**WHAT IS BEING ASKED:** In the entries below, how many lines contain the string "will"? Respond with the number only.

**DATA RECORDS:**
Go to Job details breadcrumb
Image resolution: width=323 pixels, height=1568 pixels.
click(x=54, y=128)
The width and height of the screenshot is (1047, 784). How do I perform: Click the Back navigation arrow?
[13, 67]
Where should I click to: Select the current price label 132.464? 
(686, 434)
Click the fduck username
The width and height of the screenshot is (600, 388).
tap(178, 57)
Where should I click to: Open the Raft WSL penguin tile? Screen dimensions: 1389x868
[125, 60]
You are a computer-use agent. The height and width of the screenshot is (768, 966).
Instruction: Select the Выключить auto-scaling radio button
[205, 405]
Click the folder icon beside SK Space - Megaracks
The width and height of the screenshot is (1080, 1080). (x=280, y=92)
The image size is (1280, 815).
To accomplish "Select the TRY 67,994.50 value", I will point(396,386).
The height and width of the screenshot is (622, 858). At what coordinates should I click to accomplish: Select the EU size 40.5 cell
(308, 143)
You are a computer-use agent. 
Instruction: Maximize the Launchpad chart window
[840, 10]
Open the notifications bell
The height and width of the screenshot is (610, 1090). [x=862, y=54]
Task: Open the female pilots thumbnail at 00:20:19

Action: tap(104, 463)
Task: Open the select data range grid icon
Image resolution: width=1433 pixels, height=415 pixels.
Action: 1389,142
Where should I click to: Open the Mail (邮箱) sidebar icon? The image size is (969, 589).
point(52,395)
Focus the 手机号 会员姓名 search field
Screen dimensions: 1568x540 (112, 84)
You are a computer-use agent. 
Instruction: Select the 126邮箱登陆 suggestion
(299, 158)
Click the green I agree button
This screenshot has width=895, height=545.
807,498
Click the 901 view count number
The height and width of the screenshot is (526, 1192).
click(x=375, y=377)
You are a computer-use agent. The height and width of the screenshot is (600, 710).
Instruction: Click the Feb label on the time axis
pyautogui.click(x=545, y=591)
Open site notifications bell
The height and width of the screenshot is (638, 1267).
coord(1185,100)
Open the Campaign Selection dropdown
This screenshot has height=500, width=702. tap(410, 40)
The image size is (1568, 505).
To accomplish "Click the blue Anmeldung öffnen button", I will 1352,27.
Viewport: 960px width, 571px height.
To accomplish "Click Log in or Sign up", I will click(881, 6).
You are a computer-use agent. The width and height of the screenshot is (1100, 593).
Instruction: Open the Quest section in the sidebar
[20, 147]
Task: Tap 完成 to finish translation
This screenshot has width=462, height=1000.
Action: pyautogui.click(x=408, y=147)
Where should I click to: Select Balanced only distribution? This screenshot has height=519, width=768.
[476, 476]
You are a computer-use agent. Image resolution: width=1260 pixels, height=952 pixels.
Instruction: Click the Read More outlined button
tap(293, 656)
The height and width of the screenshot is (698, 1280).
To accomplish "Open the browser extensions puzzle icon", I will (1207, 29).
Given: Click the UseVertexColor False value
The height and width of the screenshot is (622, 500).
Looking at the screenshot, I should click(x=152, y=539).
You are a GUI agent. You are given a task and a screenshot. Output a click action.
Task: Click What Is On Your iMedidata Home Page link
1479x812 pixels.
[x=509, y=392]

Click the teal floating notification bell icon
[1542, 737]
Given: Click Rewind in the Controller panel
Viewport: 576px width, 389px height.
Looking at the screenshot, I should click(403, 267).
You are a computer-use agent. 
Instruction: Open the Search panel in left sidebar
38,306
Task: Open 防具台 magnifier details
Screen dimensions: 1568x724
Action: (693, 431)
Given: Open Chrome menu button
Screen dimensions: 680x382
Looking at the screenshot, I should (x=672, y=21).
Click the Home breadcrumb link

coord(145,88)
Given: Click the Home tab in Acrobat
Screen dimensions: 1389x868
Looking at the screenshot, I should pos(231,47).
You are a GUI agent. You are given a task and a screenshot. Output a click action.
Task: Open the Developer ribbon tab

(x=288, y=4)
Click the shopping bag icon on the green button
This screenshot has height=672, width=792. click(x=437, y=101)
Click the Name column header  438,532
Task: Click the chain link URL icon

**TASK ANSWER:** 4